━━━━━ Records supplied

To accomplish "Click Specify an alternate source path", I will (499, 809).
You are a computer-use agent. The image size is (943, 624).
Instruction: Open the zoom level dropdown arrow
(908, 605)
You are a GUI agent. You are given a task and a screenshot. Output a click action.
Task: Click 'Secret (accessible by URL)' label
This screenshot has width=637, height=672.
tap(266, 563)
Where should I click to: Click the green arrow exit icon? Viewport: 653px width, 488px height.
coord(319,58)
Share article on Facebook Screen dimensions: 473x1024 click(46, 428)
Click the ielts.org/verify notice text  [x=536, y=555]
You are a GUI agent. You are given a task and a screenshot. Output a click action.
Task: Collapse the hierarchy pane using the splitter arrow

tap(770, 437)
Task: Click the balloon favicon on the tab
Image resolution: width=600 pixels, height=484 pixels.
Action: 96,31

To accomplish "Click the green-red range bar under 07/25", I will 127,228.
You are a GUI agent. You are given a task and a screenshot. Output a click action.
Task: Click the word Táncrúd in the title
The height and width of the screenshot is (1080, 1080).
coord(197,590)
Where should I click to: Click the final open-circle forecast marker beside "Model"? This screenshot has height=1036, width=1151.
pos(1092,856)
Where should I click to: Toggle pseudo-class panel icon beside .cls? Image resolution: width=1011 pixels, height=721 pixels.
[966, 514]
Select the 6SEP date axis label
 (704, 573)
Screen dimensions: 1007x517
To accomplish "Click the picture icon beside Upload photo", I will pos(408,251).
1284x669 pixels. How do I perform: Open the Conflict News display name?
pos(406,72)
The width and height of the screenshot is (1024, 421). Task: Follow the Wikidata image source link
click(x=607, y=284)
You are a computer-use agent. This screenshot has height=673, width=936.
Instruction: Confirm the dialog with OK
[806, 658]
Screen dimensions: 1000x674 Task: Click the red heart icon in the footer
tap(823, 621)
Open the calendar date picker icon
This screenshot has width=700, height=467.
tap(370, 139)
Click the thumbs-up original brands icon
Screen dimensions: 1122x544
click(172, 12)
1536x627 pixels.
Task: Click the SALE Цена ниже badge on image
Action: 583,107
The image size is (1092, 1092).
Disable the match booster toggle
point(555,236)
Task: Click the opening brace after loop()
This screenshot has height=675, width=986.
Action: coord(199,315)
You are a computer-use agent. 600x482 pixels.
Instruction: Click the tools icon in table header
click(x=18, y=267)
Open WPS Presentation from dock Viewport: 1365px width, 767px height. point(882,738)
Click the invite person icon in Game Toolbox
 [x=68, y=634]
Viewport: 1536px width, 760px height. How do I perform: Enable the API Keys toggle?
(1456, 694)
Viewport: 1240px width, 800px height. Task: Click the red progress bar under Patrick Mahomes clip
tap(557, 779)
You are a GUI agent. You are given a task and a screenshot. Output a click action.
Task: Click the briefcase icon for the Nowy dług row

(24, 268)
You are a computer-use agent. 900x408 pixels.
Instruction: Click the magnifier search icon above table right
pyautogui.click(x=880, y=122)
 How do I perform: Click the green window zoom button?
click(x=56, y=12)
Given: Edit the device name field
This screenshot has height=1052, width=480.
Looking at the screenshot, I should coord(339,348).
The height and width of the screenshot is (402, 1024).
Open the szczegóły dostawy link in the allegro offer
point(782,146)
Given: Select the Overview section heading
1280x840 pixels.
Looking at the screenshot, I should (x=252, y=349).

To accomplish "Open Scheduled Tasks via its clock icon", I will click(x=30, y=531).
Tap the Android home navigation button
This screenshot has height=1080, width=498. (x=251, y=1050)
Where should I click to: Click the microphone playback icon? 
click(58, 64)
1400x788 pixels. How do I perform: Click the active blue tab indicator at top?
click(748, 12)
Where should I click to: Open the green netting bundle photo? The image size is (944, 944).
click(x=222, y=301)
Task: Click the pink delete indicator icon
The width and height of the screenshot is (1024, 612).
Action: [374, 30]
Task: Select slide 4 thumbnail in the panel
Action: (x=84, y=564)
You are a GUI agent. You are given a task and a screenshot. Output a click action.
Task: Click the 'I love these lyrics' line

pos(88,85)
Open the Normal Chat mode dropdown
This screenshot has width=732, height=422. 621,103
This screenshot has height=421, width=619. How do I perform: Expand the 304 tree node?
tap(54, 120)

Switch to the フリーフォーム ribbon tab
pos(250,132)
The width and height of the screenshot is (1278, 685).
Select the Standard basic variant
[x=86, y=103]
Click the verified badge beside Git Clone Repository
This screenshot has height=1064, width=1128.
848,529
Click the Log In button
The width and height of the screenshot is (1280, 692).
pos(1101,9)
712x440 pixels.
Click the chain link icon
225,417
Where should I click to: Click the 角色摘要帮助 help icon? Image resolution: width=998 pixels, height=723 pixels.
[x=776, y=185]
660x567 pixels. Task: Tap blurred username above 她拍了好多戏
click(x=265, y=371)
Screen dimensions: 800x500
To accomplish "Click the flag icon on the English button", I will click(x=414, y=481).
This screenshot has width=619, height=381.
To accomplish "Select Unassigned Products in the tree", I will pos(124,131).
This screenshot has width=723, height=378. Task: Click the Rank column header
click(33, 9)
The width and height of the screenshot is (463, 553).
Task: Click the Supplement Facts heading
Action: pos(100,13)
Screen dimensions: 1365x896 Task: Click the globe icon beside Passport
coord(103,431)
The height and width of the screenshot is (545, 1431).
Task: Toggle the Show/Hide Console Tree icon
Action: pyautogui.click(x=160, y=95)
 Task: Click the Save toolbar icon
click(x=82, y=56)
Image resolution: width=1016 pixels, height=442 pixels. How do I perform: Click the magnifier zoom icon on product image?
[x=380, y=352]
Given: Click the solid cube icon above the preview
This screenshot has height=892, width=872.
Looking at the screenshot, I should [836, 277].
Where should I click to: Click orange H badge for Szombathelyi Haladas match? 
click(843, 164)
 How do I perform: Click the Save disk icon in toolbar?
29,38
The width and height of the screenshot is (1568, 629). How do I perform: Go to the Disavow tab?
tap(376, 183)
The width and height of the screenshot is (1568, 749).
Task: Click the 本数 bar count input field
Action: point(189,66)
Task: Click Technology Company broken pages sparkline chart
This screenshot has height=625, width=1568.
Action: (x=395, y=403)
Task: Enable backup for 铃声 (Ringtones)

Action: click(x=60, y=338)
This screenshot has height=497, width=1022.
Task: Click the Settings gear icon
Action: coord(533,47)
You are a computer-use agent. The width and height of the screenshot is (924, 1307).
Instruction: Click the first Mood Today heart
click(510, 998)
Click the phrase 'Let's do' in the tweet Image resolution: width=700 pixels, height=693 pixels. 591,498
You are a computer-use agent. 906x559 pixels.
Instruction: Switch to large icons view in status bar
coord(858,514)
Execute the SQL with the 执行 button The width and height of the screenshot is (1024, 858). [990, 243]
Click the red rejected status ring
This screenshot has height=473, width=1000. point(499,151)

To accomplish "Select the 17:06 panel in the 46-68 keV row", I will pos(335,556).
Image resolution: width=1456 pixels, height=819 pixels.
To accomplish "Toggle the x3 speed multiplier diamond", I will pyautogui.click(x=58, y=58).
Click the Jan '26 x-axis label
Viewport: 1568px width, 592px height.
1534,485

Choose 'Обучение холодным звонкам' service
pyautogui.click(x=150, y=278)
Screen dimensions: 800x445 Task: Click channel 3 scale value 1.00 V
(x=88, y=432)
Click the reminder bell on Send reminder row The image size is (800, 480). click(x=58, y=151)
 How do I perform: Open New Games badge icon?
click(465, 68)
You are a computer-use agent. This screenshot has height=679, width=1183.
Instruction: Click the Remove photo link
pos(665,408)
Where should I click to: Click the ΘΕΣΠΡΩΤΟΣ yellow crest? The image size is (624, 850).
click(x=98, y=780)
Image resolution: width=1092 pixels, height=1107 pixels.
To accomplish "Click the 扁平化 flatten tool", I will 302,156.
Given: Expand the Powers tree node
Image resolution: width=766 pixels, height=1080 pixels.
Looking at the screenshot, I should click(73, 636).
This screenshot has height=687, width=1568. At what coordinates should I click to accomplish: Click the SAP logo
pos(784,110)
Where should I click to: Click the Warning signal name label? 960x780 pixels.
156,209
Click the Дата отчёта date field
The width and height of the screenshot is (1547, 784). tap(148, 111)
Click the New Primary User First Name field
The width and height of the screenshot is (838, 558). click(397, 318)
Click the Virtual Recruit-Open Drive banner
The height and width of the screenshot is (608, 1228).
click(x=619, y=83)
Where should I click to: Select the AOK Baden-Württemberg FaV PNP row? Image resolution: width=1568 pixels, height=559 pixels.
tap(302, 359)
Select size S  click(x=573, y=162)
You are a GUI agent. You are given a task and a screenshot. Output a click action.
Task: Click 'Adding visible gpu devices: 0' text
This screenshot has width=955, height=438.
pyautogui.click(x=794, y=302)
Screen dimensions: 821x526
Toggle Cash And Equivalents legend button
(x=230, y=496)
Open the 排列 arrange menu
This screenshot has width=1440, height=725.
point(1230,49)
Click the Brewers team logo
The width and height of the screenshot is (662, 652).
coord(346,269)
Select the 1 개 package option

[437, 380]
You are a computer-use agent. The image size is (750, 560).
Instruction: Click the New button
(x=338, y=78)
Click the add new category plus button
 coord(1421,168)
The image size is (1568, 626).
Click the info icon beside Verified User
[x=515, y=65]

━━━━━━━━━━

* **Task brief**
Exact lines only, please: output the listing from the first line to the line with "Open the calendar date picker icon", both included.

* **Reply**
To accomplish "Click Specify an alternate source path", I will (499, 809).
You are a computer-use agent. The image size is (943, 624).
Instruction: Open the zoom level dropdown arrow
(908, 605)
You are a GUI agent. You are given a task and a screenshot. Output a click action.
Task: Click 'Secret (accessible by URL)' label
This screenshot has width=637, height=672.
tap(266, 563)
Where should I click to: Click the green arrow exit icon? Viewport: 653px width, 488px height.
coord(319,58)
Share article on Facebook Screen dimensions: 473x1024 click(46, 428)
Click the ielts.org/verify notice text  [x=536, y=555]
You are a GUI agent. You are given a task and a screenshot. Output a click action.
Task: Collapse the hierarchy pane using the splitter arrow

tap(770, 437)
Task: Click the balloon favicon on the tab
Image resolution: width=600 pixels, height=484 pixels.
Action: 96,31

To accomplish "Click the green-red range bar under 07/25", I will 127,228.
You are a GUI agent. You are given a task and a screenshot. Output a click action.
Task: Click the word Táncrúd in the title
The height and width of the screenshot is (1080, 1080).
coord(197,590)
Where should I click to: Click the final open-circle forecast marker beside "Model"? This screenshot has height=1036, width=1151.
pos(1092,856)
Where should I click to: Toggle pseudo-class panel icon beside .cls? Image resolution: width=1011 pixels, height=721 pixels.
[966, 514]
Select the 6SEP date axis label
 (704, 573)
Screen dimensions: 1007x517
To accomplish "Click the picture icon beside Upload photo", I will pos(408,251).
1284x669 pixels. How do I perform: Open the Conflict News display name?
pos(406,72)
The width and height of the screenshot is (1024, 421). Task: Follow the Wikidata image source link
click(x=607, y=284)
You are a computer-use agent. This screenshot has height=673, width=936.
Instruction: Confirm the dialog with OK
[806, 658]
Screen dimensions: 1000x674 Task: Click the red heart icon in the footer
tap(823, 621)
Open the calendar date picker icon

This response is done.